■ WORK TO BE COMPLETED
Using the listing below, give again exactly the lines from the line with "This screenshot has height=448, width=754." to the line with "Given: Click the", inclusive, without the pictures.

■ AVAILABLE DATA

● ● ● ● ● ● ●

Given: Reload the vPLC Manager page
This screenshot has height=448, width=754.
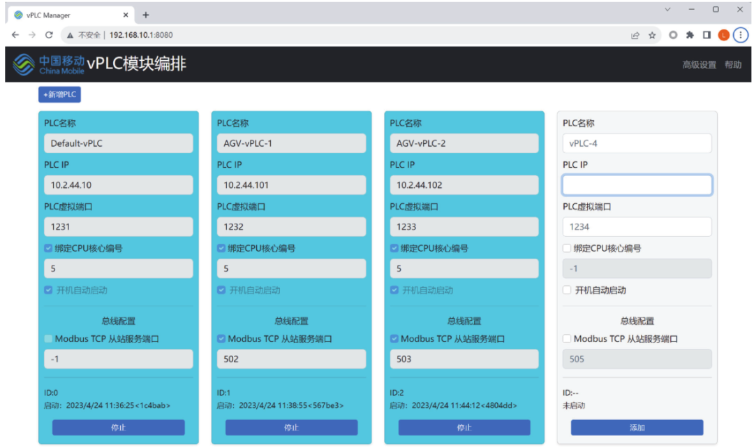Looking at the screenshot, I should (49, 35).
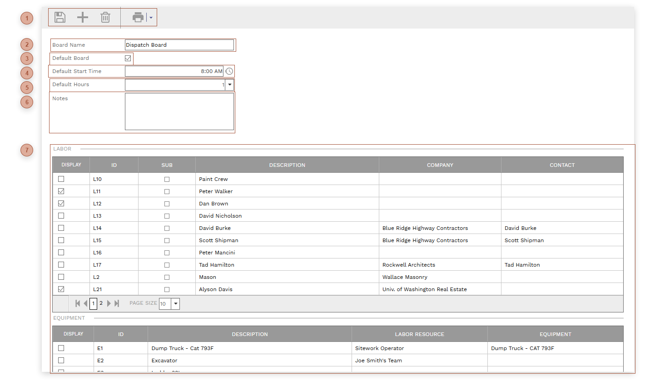Screen dimensions: 645x385
Task: Select the Notes text area
Action: [x=179, y=111]
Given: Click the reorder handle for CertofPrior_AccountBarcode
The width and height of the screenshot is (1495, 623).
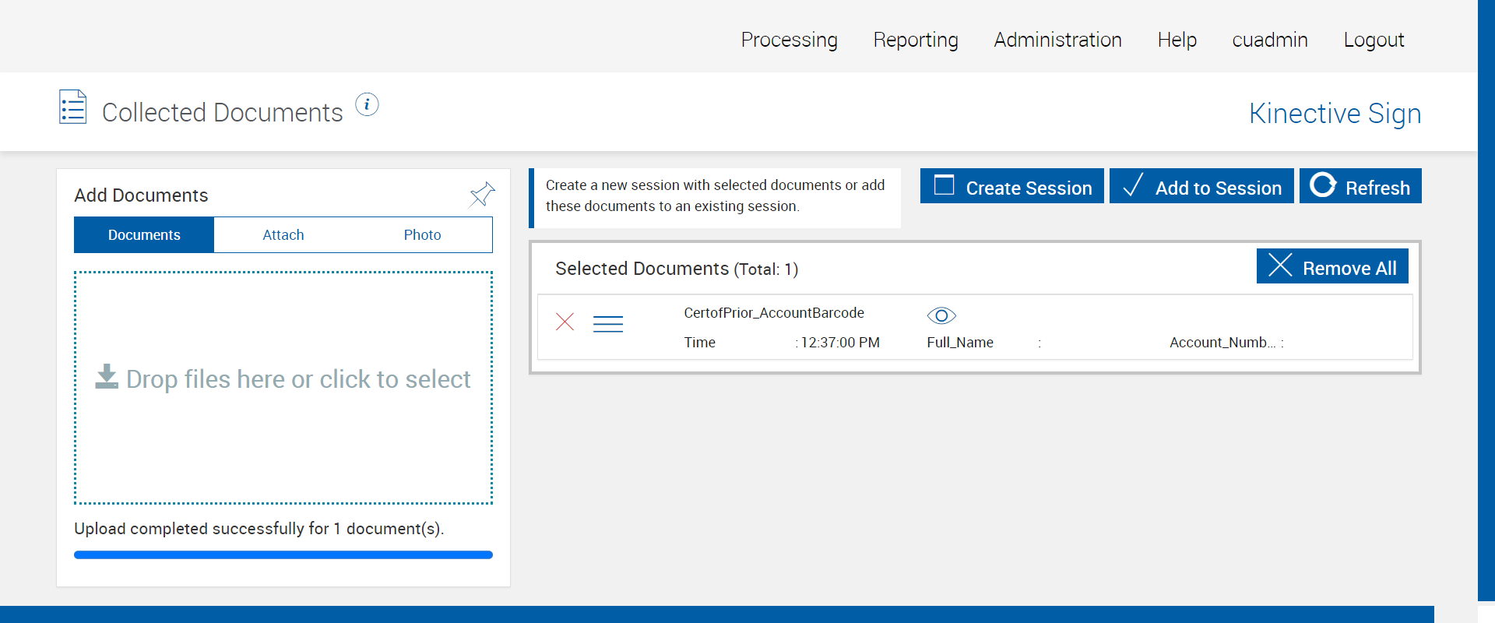Looking at the screenshot, I should [x=607, y=324].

● ● ● ● ● ● ●

■ SOLVED EXERCISE
This screenshot has height=448, width=754.
Looking at the screenshot, I should (49, 35).
Screen dimensions: 645x385
Task: Select the Notes text area
Action: [x=179, y=111]
Given: Click the reorder handle for CertofPrior_AccountBarcode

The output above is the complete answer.